TASK GOAL:
Beginning with the line below that contains "[Trình đơn] (27, 25)" and ending with the line that contains "[Có gì mới?] (311, 24)", copy every line exactly. Copy nothing else.

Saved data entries

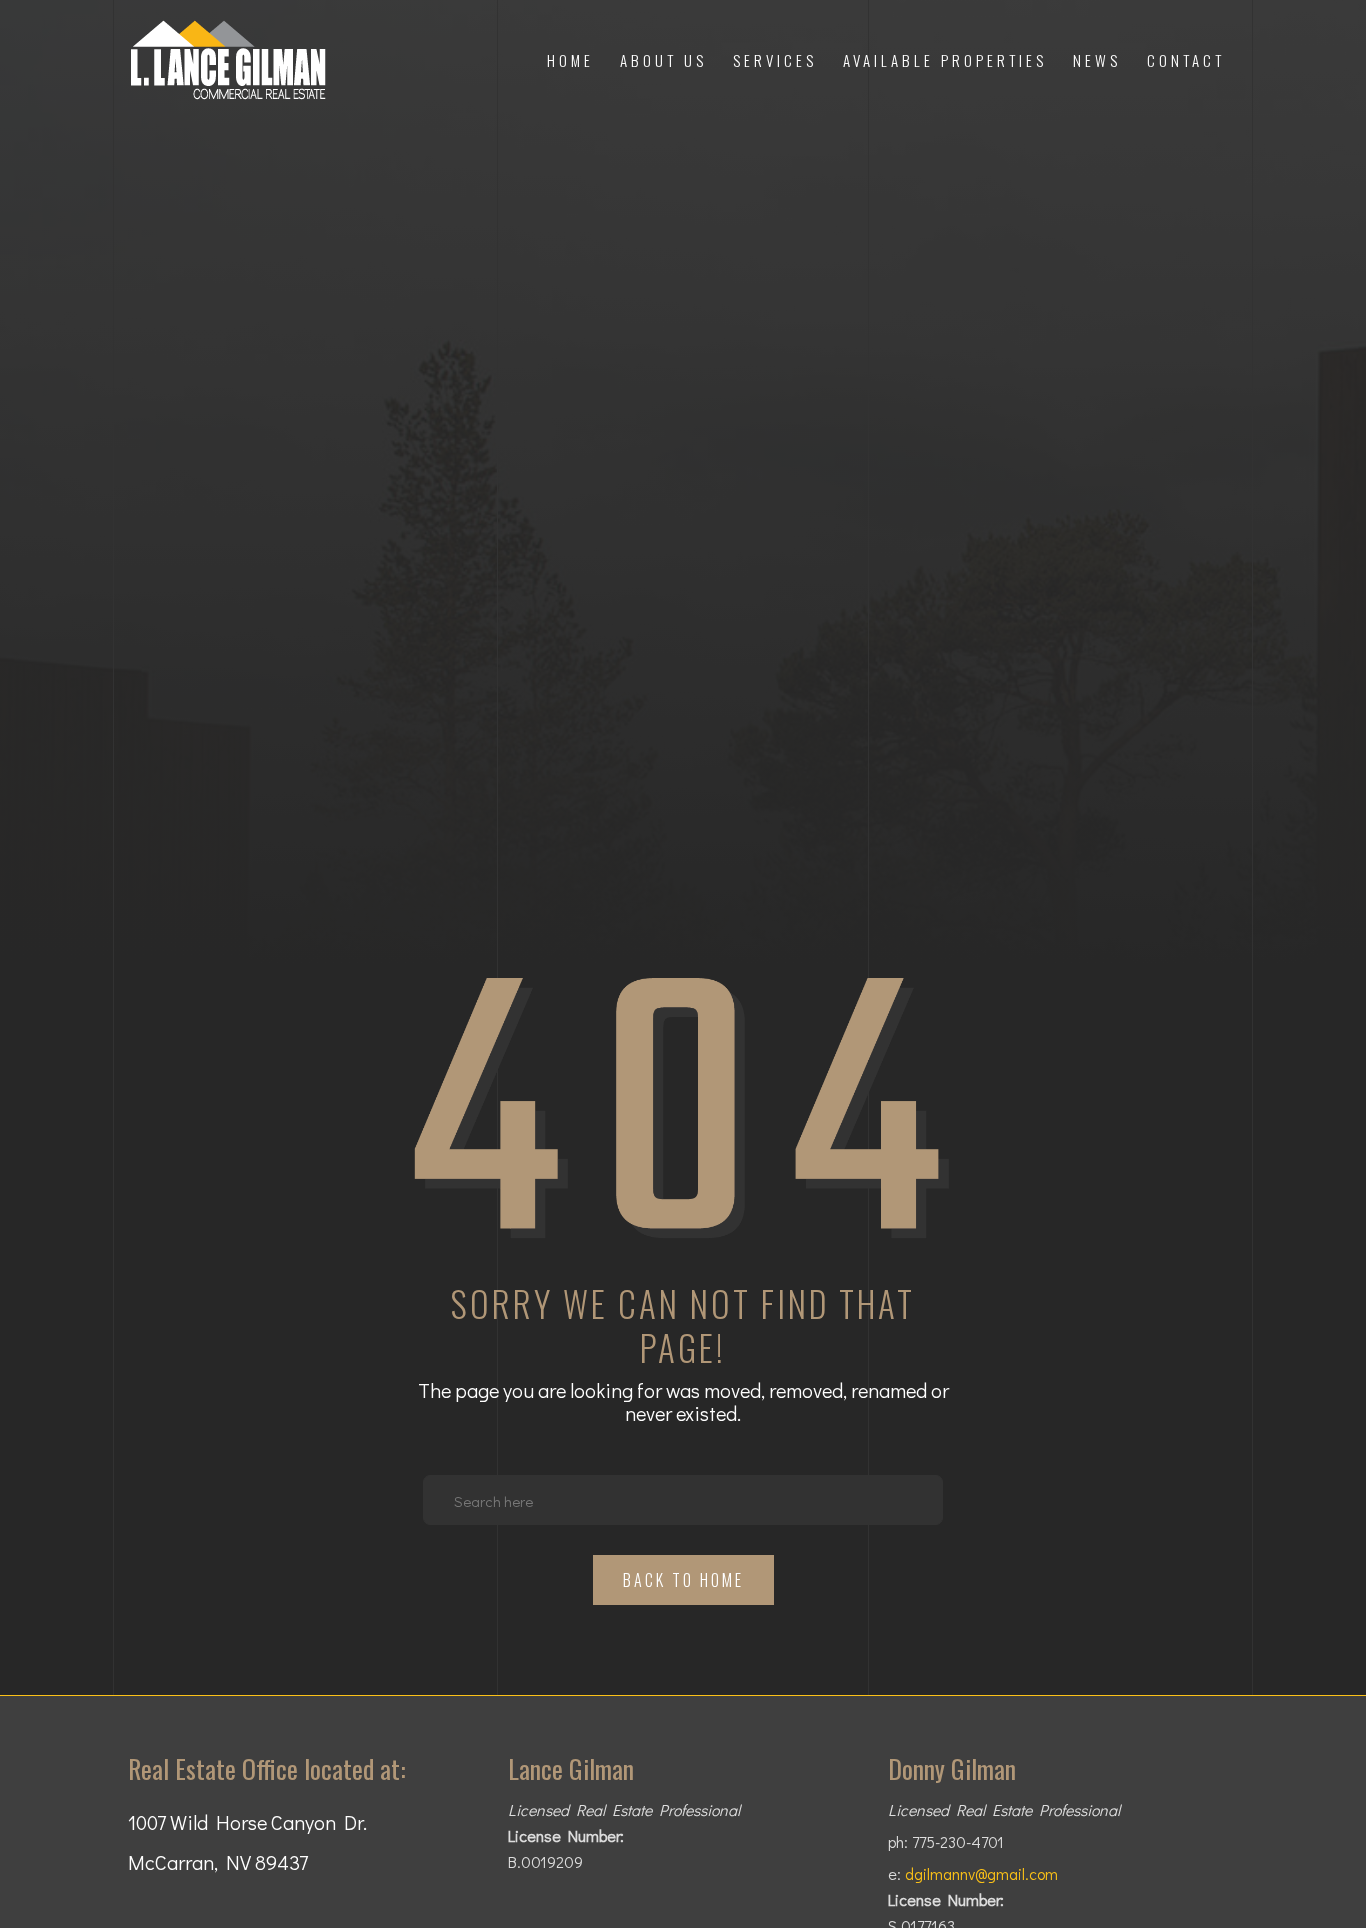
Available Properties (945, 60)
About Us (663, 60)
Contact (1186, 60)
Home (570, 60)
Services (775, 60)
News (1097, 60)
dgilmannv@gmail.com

==

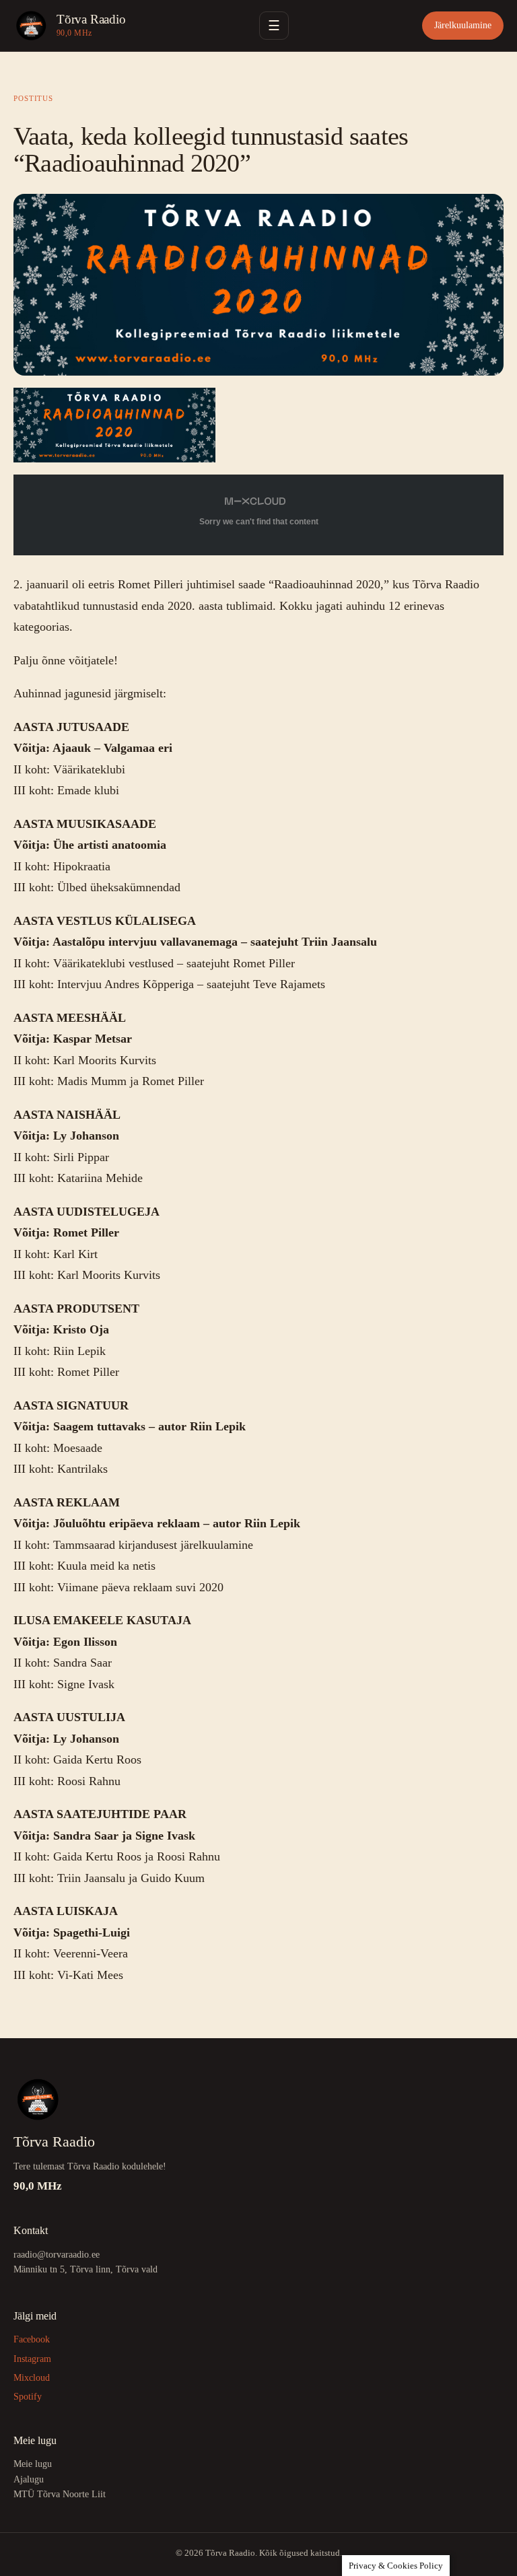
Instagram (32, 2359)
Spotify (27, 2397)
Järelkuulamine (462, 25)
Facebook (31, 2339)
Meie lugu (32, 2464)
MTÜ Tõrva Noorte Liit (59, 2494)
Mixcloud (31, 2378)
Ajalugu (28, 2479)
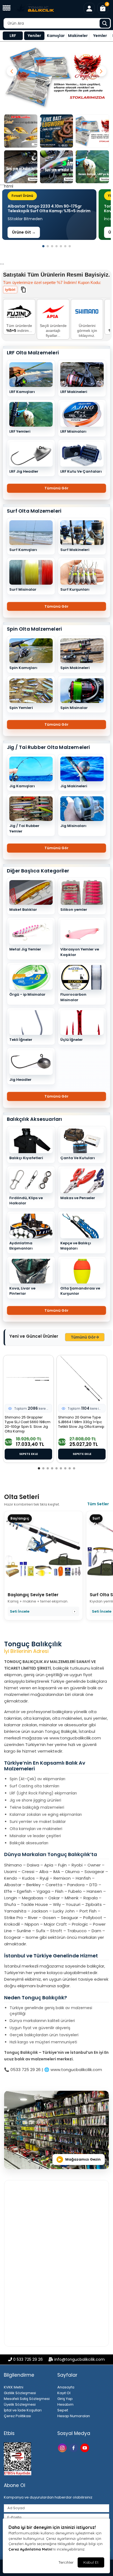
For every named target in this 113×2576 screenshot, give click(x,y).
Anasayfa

---

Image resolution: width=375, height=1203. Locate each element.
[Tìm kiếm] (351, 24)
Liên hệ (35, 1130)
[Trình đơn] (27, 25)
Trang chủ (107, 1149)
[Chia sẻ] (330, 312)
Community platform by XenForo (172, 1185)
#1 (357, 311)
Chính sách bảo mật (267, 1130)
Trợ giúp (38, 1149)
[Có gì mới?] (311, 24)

YOUR SOLUTION:
[Trình đơn] (27, 25)
Trang chủ (107, 1149)
[Chia sẻ] (330, 312)
Community platform by XenForo (172, 1185)
#1 (357, 311)
Chính sách bảo mật (267, 1130)
Trợ giúp (38, 1149)
[Có gì mới?] (311, 24)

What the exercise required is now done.